Margaret Atwood (Autore), R. Belletti (Traduttore), Copertina flessibile: 303 pagine, Editore: TEA (29 ottobre 2009), Collana: Teadue
Per qualche strano motivo in vita mia ho letto pochissimi libri scritti da autrici del gentil sesso (definizione abusata, ma scrivere donne o femmine mi suonava cacofonico). Non ho granché voglia di spiegare questa anomalia, anche perché non credo di avere argomenti sufficientemente validi a mio discapito. Dico soltanto che, generalmente (e colpevolmente), associo la narrativa femminile ai quei generi dai quali mi tengo volentieri a debita distanza: young adult, saghe varie, trilo/quadrilogie assortite, triller piccanti e porno patinati.
E siccome nel 99% delle cose che leggo tengo conto della storia e non chi l’ha scritta (salvo POI appassionarmi a questo o quello scrittore), ecco spiegato in buona sostanza il motivo per cui ho avuto così poco a che fare con signore scrittrici.
Detto questo, vista la mia passione (ossessione?) per i romanzi ad ambientazione pre e post apocalittica, mi sono imbattuto in questo L’Ultimo degli Uomini, della scrittrice canadese Margaret Atwood.
Avevo letto qualcosa in passato a proposito di questa autrice, ma senza approfondire. La immaginavo come una sorta di Doris Lessing un po’ più femminista e un po’ più dedita alla fantascienza (in realtà la fantascienza è un parte quantitativamente minoritaria della sua produzione), oppure un Orwell Donna dei nostri tempi che usa la fantascienza come medium utile a veicolare un certo tipo di speculazione socio politica.
Ok, sto vaneggiando. Torniamo a L’Ultimo degli Uomini. Il romanzo narra in prima persona le vicende di Jimmy/Uomo delle Nevi, dalla comoda infanzia trascorsa all’interno di un “recinto”, sorta di campus/eden/azienda per ricchi dipendenti di multinazionali dell’industria genetica, alla difficile e solitaria esistenza in un mondo post apocalittico abitato da strani animali mutanti e da una razza post umana, i Figli di Crake, che a loro volta considerano il protagonista un messaggero dei “creatori” Crake e Oryx.
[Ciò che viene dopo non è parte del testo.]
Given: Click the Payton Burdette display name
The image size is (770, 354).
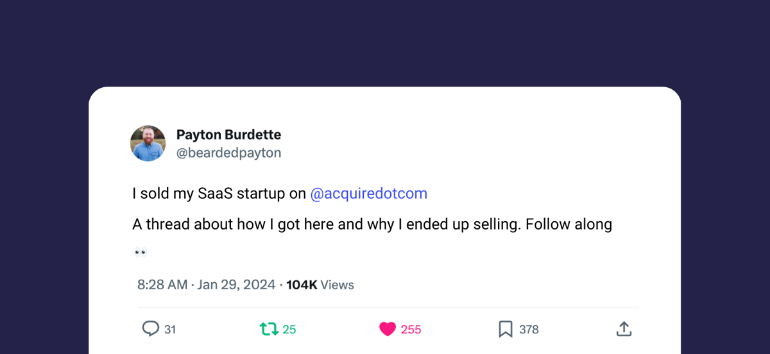Looking at the screenshot, I should pos(228,135).
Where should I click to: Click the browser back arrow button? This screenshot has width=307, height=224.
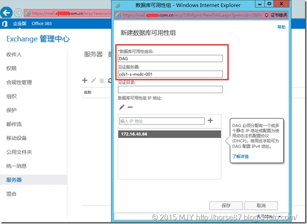click(6, 12)
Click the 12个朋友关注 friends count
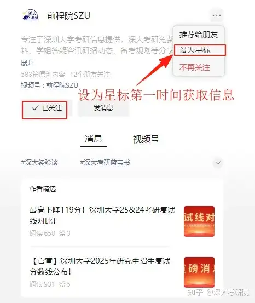 click(x=90, y=75)
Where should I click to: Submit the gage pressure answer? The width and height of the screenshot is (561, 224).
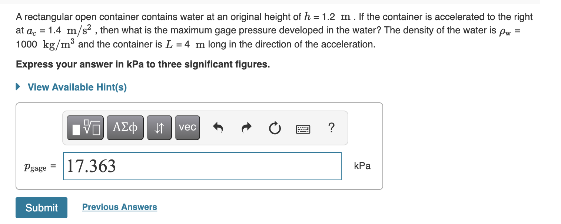pyautogui.click(x=41, y=208)
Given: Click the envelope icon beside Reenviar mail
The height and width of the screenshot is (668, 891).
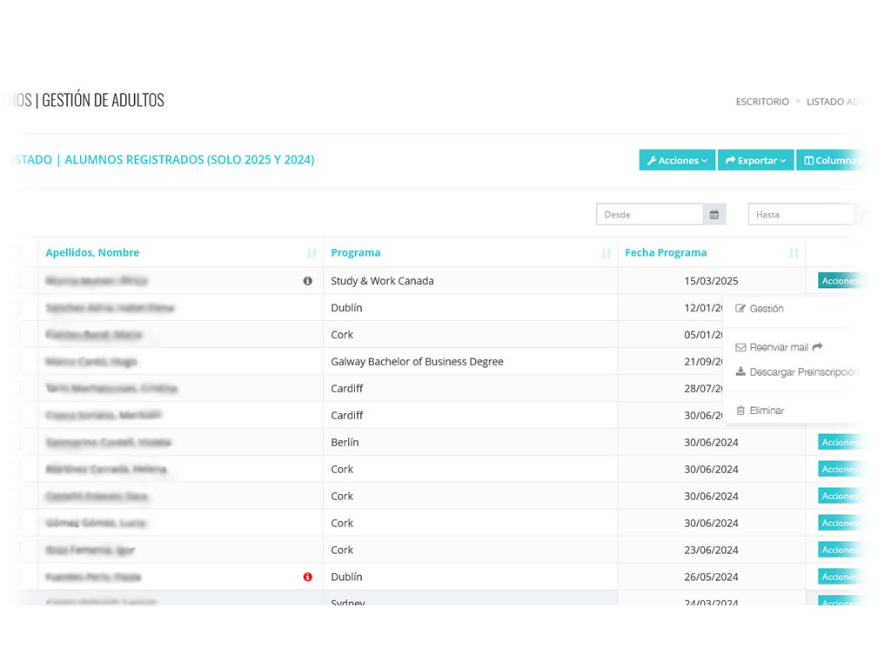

Crake e Oryx (titolo originale del romanzo) sono in realtà gli altri due protagonisti della storia. Il primo è un geniale amico d’infanzia di Jimmy/Uomo delle Nevi, divenuto poi scienziato e messo a capo di un importante progetto genetico. Oryx è invece una bambina asiatica, sfruttata sessualmente fin da piccola e protagonista di alcuni video pornografici che catturarono l’attenzione dei giovani Jimmy e Crake. In qualche modo Oryx, ormai donna, viene liberata e assunta da Crake in qualità di guida per i mutanti umani da lui creati.
Questa in sintesi la trama, senza troppi spoiler. Veniamo alla “critica” (mi fa un po’ impressione usare questo termine). Il romanzo è avvincente, ben scritto e ben tradotto. Si legge facilmente, senza pause e senza cali di ritmo. Sottilmente ironico – a tratti spassoso – e scientificamente ben documento e abbastanza coerente.
Ovviamente non è tutto oro ciò che luccica. Mancano, a mio modo di vedere, delle parti autenticamente drammatiche, o quando ci sono non vengono rese al meglio. Il finale è un po’ troppo sbrigativo. Ma si tratta di dettagli. Il libro è veramente bello e vale la pena leggerlo. E non rimarrà l’unico della Atwood in bella mostra tra gli scalfali della mia libreria.